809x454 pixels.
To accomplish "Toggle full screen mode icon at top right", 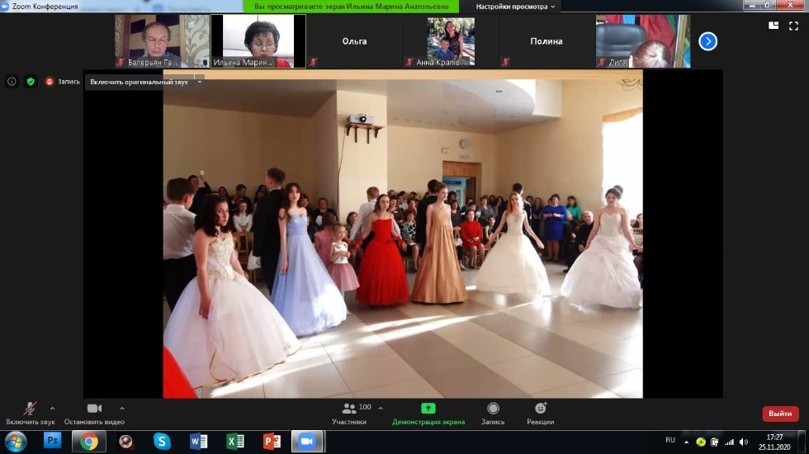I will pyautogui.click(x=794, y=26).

==

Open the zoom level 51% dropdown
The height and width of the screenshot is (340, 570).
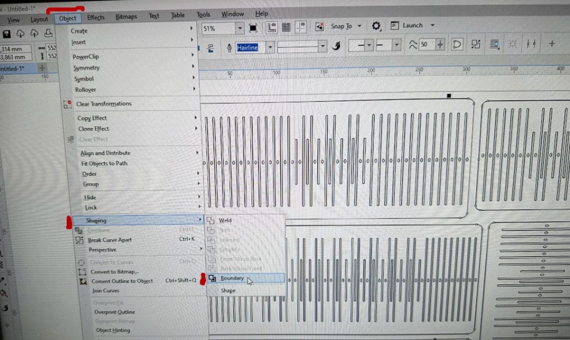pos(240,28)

---

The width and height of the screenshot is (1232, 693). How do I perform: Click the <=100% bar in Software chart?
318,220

▶ _What is needed_
Reproduce the part of the listing that opens with the line containing "Open the zoom level 51% dropdown" and closes with the line containing "pos(240,28)", keeping both of those lines. Don't include the pictures in your answer.

▶ _Solution to this task_
Open the zoom level 51% dropdown
The height and width of the screenshot is (340, 570).
pos(240,28)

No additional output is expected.